Warnings: none especially. Fantasy, with a stubborn (but smart) raven.


“Would you please just help, for one moment?” I pleaded with the raven.

It was not actually my companion, of course, and was under no obligation to assist me. But it had been hanging around for several weeks now and had offered help on several occasions during that time. I’d thought that we had an understanding at least.

The raven turned its head and began preening a wing, ignoring me.

Taking a deep breath and blowing it out in frustration, I turned back to the rock wall in front of me. I was not skilled enough at rock climbing to make it up on my own, and rock was strangely resistant to magic for reasons I hadn’t been able to pin down. I could use magic to assist myself up…but only if I could get something physical of mine up to the top to use as an anchor for the spell.
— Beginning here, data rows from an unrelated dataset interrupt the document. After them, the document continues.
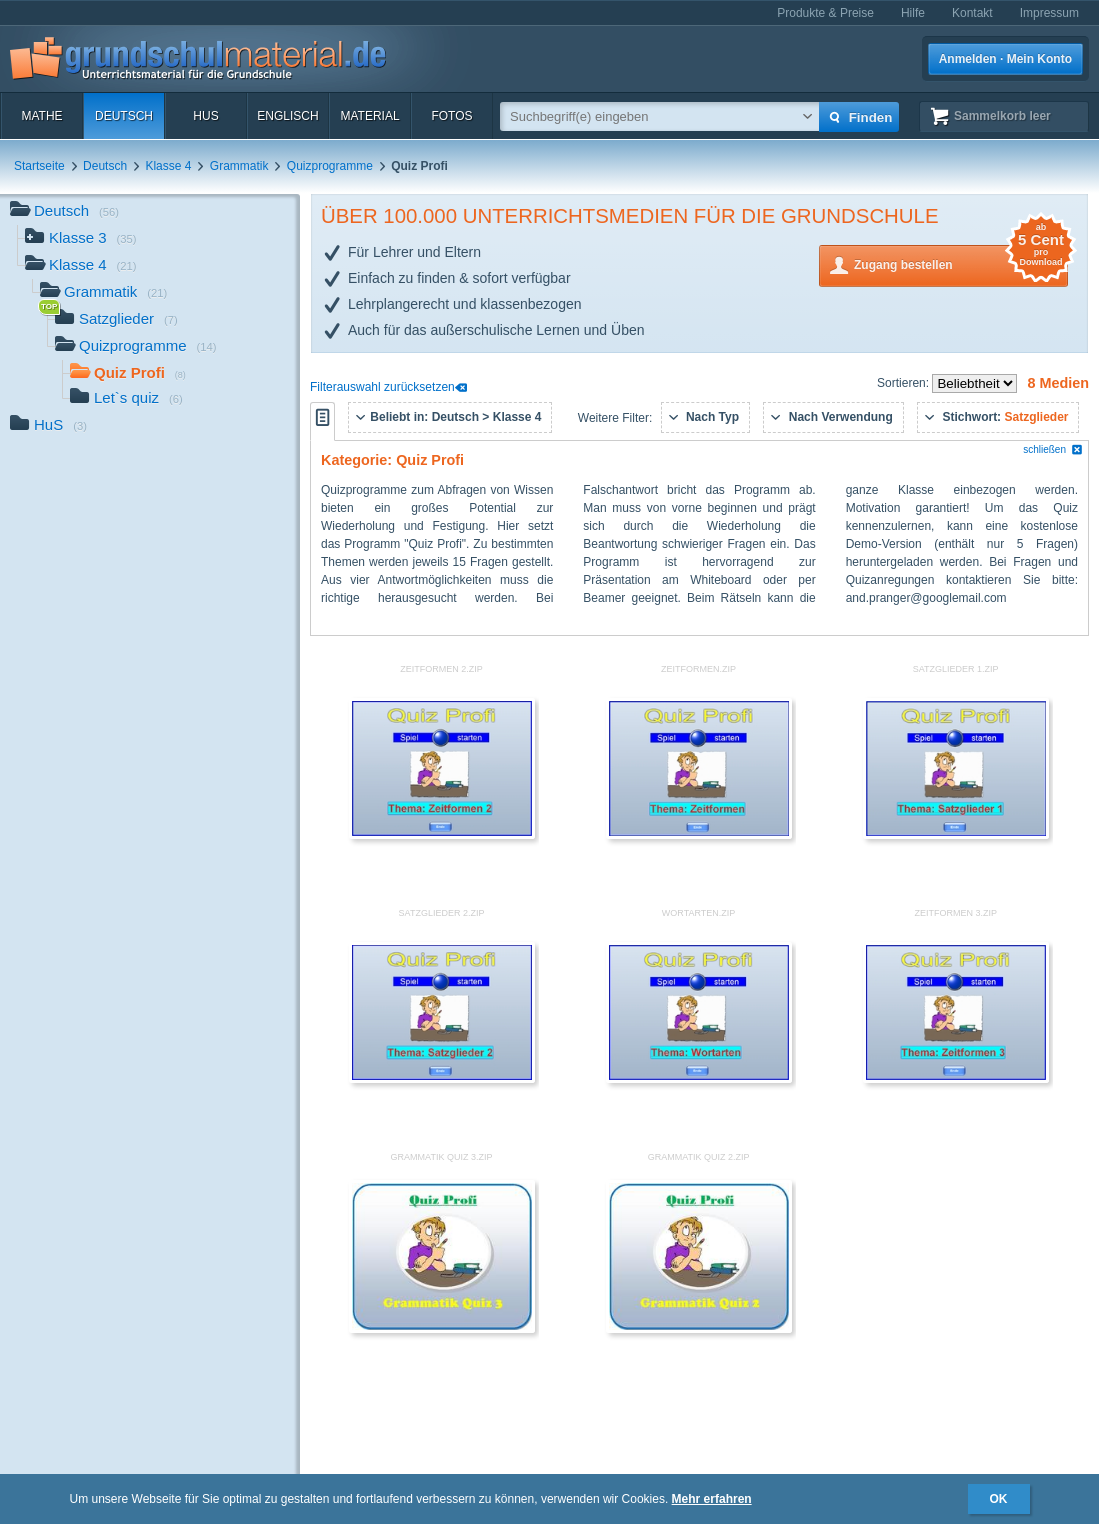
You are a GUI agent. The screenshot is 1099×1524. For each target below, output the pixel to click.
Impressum (1049, 13)
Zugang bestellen (961, 263)
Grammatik (239, 166)
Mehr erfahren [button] (712, 1499)
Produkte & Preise (825, 13)
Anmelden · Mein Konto (1005, 59)
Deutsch (124, 116)
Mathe (41, 116)
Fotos (451, 116)
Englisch (287, 116)
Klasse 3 (81, 239)
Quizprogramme (330, 166)
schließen (1053, 449)
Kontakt (972, 13)
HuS (205, 116)
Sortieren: (904, 383)
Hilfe (913, 13)
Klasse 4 (168, 166)
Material (369, 116)
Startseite (39, 166)
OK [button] (999, 1499)
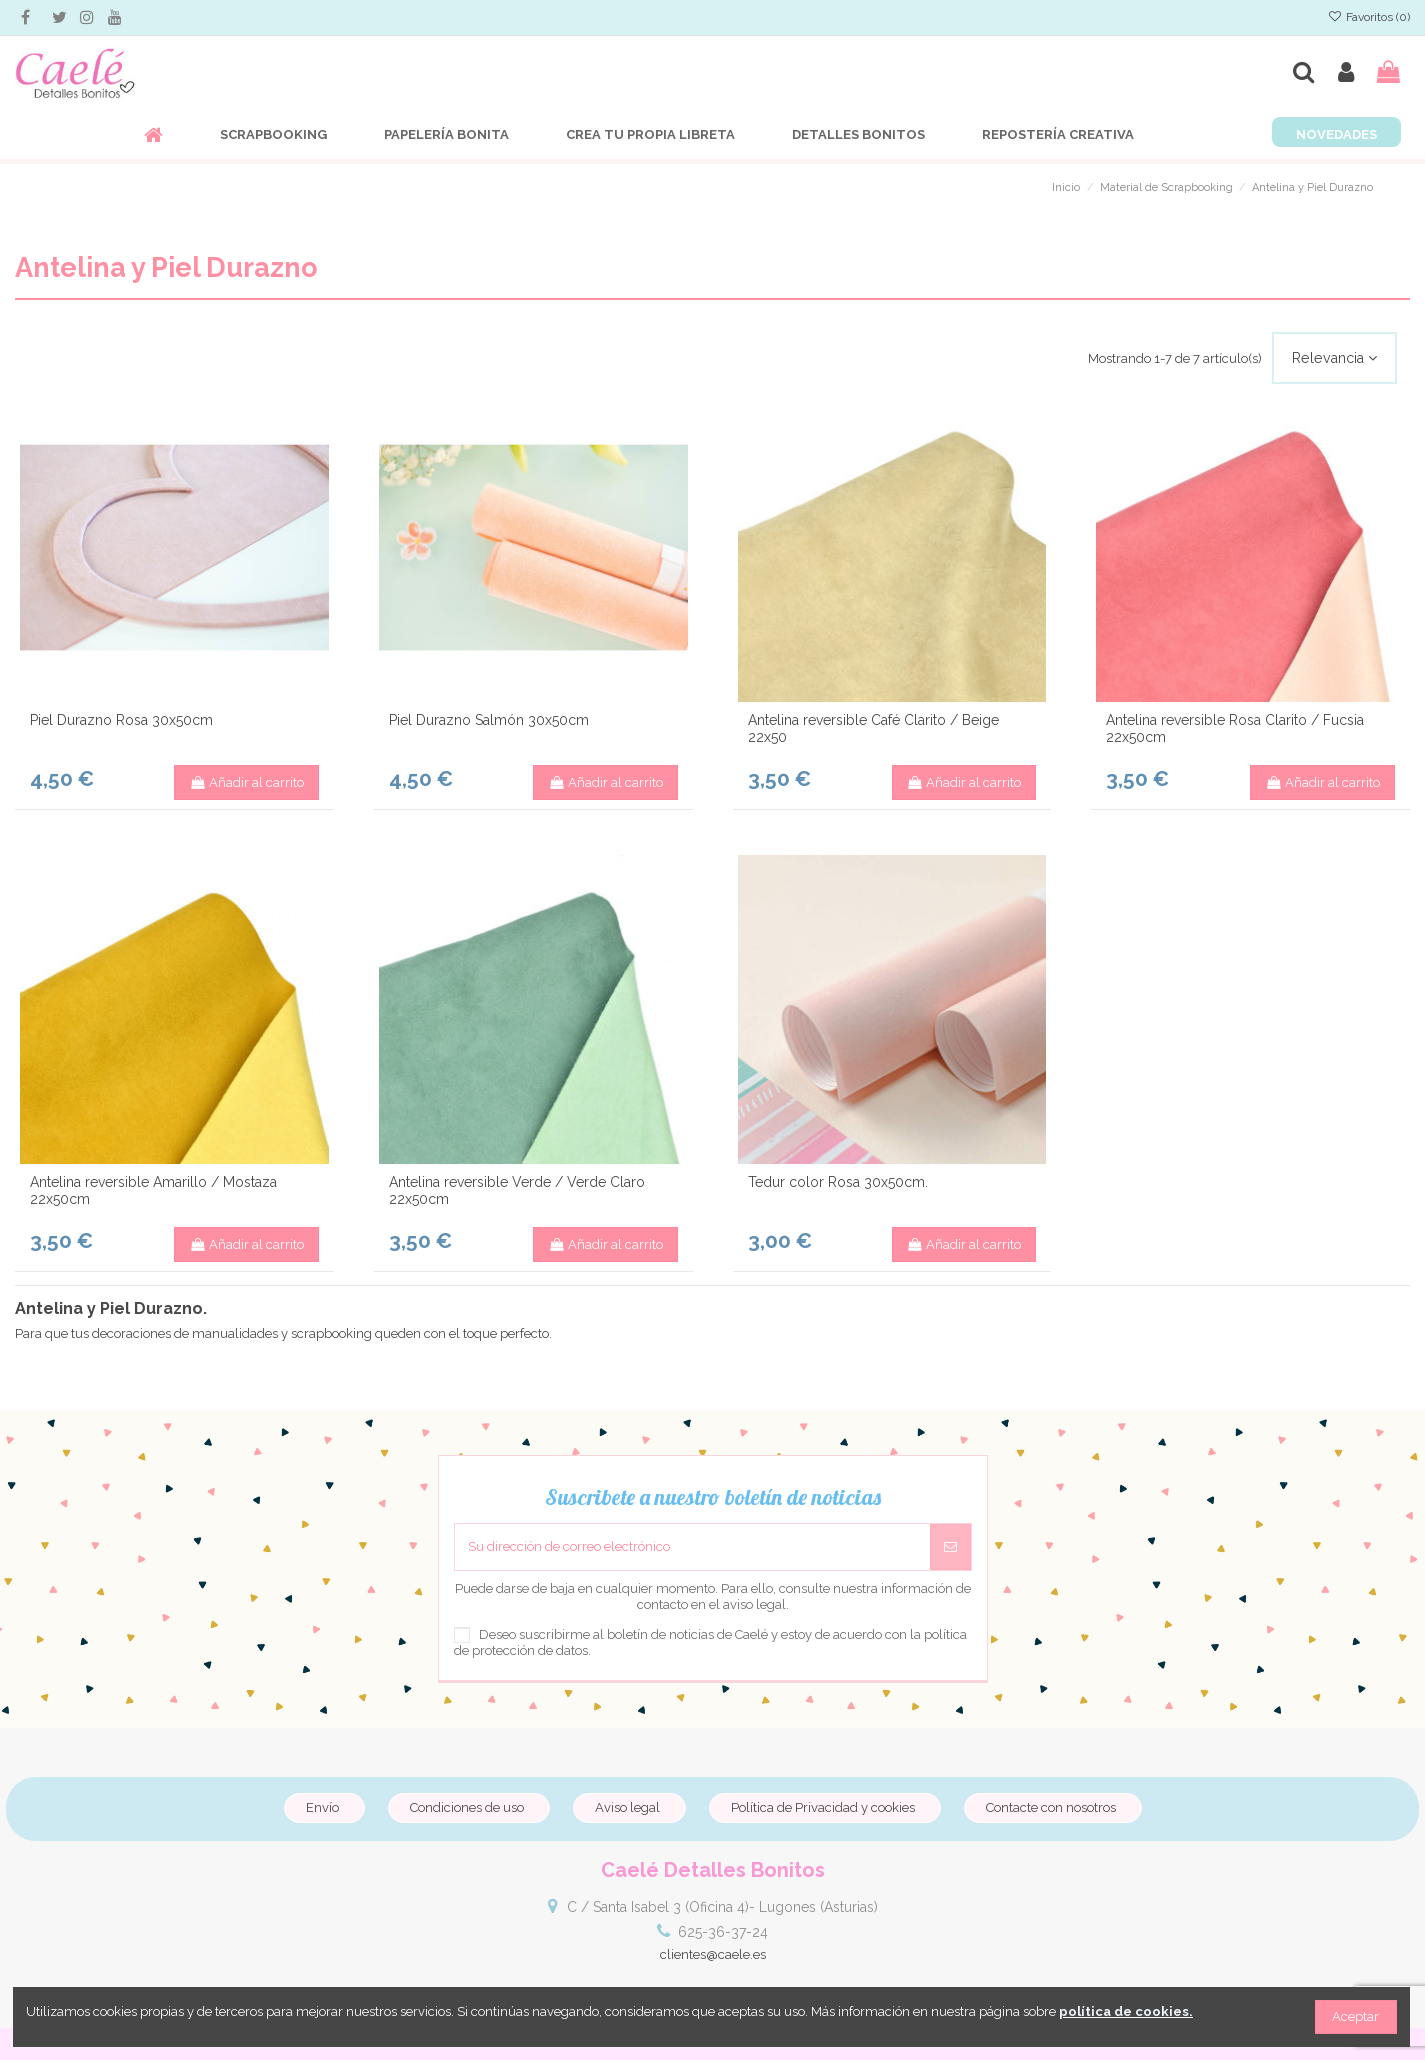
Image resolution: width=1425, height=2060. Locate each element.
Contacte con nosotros (1051, 1807)
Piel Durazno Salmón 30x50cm (489, 720)
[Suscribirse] (950, 1547)
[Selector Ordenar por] (1334, 358)
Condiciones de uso (467, 1807)
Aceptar (1355, 2016)
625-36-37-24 (723, 1932)
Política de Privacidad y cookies (823, 1807)
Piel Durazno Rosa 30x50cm (121, 720)
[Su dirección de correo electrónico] (692, 1547)
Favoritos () (1369, 17)
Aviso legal (627, 1807)
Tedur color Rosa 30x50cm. (838, 1182)
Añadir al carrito (246, 782)
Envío (322, 1807)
Resigned, I re-tied the hook to the end of my rope and resumed my fruitless attempts to toss it up high enough to hook around a thin tree I could just make out at the top of the cliff face.

It was nearly half an hour later when I finally sat down, put my back to the wall, and buried my face in my hands. Tears of frustration welled threateningly in my eyes, and I tried to breathe through the emotion, knowing that it wasn’t helping. I needed to get up that wall, though, so I was stuck here until I could somehow get the rope to the top.

A slight whoosh of displaced air was my only warning before the raven was suddenly on the ground next to me, croaking softly and pecking at the rope where the hook was attached.

“Now?” I asked, lifting my head out of my arms to stare at it disbelievingly. “Now you listen to me?”

My hands were already moving to untie the heavy hook, though, being somewhat ahead of my mind in that moment. If the raven had decided to help after all, I shouldn’t question it.